Personal information
- Nationality: Australian
- Born: 23 August 1976 (age 50)

World Rally Championship record
- Active years: 1995–2006
- Co-driver: Jim Carlton Rod van der Straaten Lyndall Drake Glenn MacNeall Mark Stacey William Hayes Amber Herridge
- Teams: Subaru
- Rallies: 18
- Championships: 0
- Rally wins: 0
- Podiums: 0
- Stage wins: 0
- Total points: 1
- First rally: 1995 Rally Australia

= Dean Herridge =

Australian rally driver (born 1976)

Dean Allen Herridge (born 23 August 1976) is an Australian rally driver. He finished eighth on the 2006 Rally Australia, scoring one World Rally Championship point.

==Career==
Herridge began rallying in 1994. He contested his first World Rally Championship event the following year on Rally Australia in a Hyundai Lantra, retiring from the rally. In 1996, he contested three rounds of the Asia-Pacific Rally Championship for Kia, finishing 15th overall on Rally Indonesia, a WRC round. He then drove for Hyundai in 1997 and 1998, winning the Australian 2 litre championship in both years.

Driving a Subaru, Herridge won the Privateer Cup in the Australian Rally Championship in 2000 and 2001. This earned him a factory driver with Subaru Rally Team Australia in 2002. He remained with the team until the end of 2005. He won the Group N category on Rally New Zealand in 2004, and was Australian championship runner-up in 2005.

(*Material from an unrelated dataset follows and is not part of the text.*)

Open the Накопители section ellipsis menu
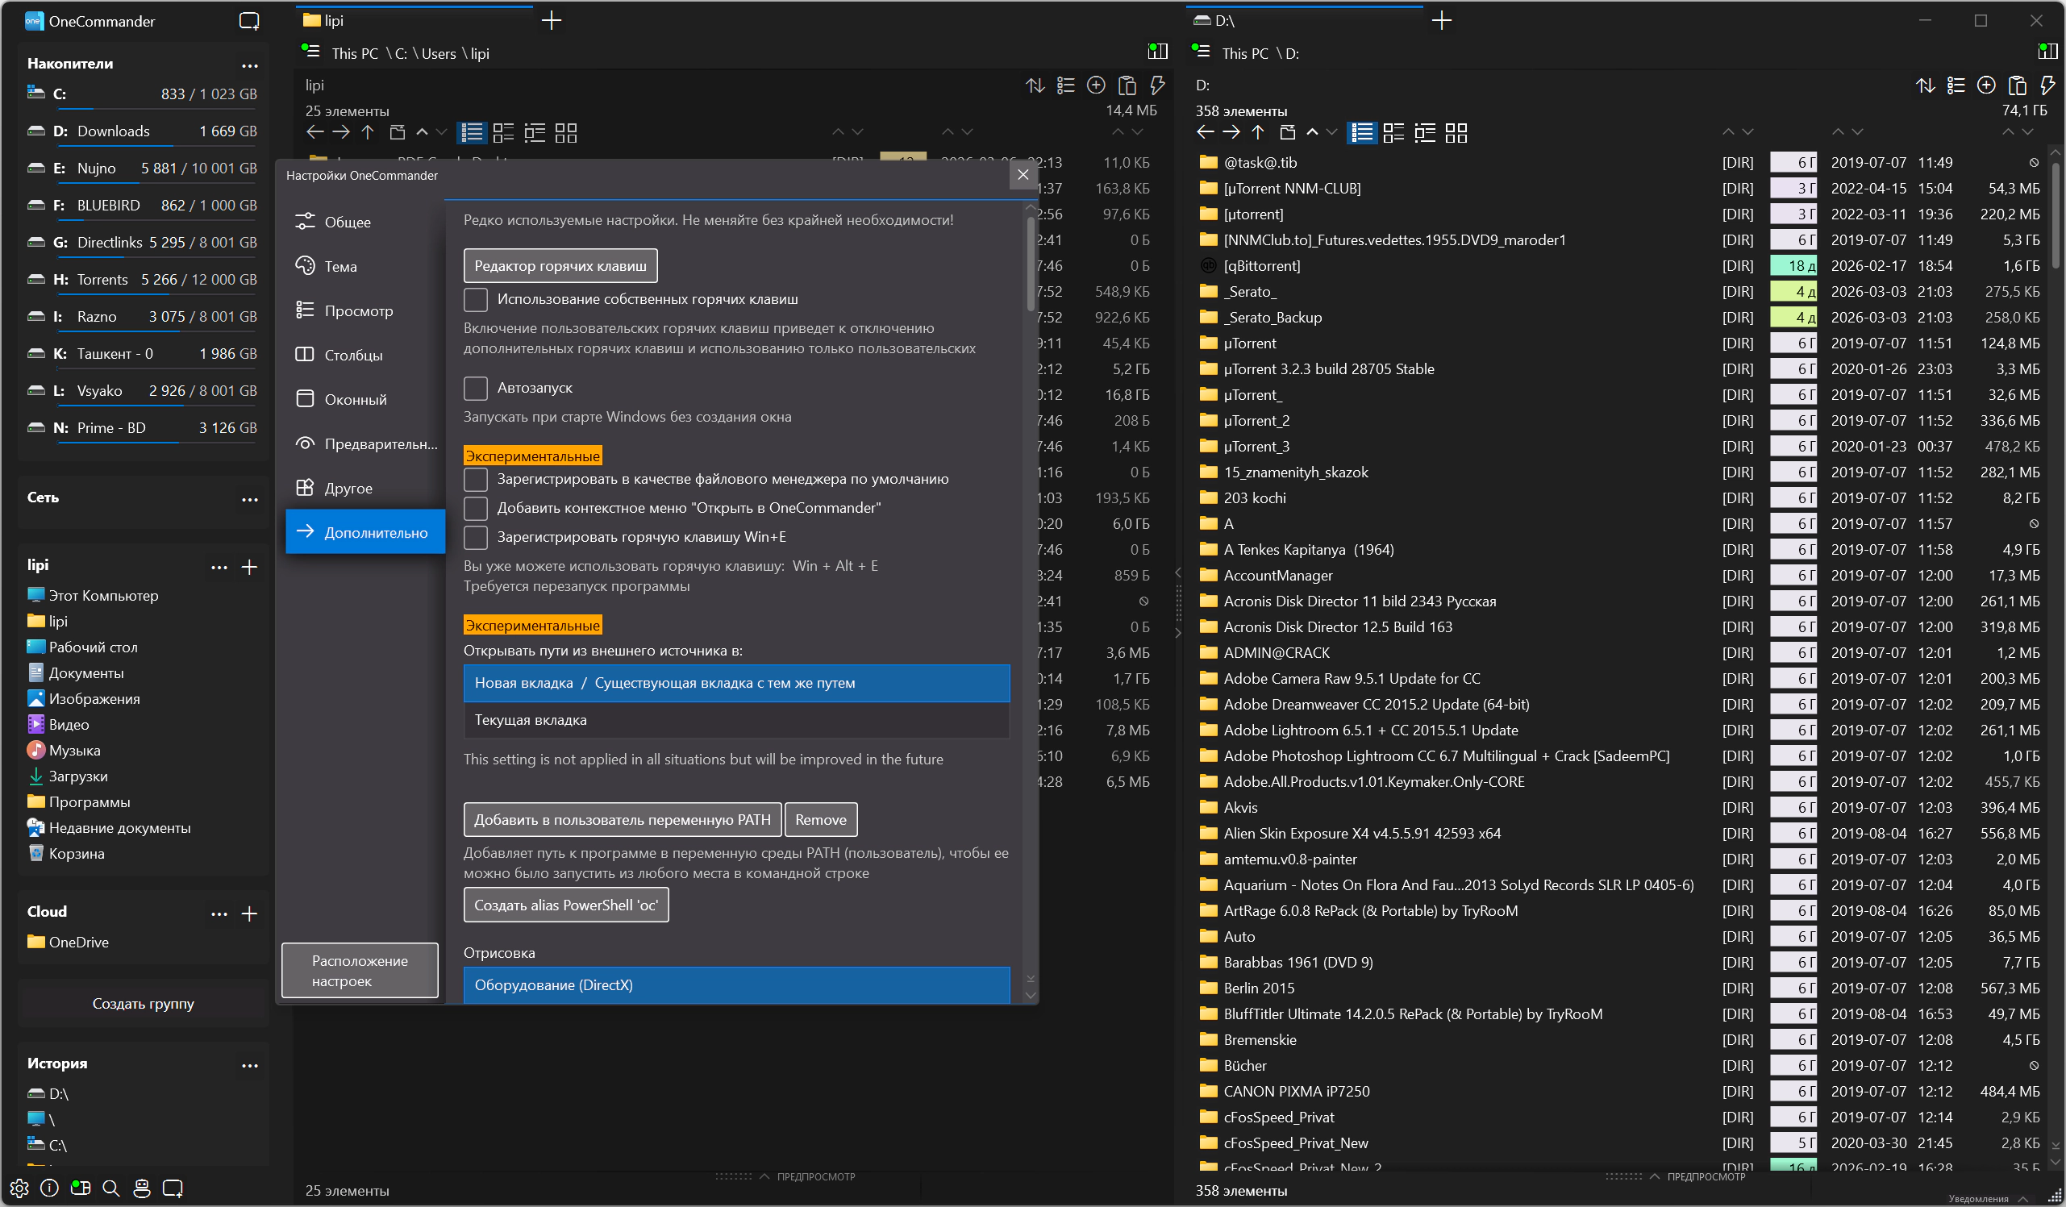The image size is (2066, 1207). (x=249, y=65)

As a privateer, Herridge finished third overall in the 2006 and 2007 Australian championships, winning the Privateer title in both years. On 2006 Rally Australia, he finished eighth overall and third in the PWRC category. In 2008, he contested the Chinese Rally Championship for Subaru China, also claiming the FIA Pacific Cup title. In 2011, he won the Australian Targa Championship in a Subaru.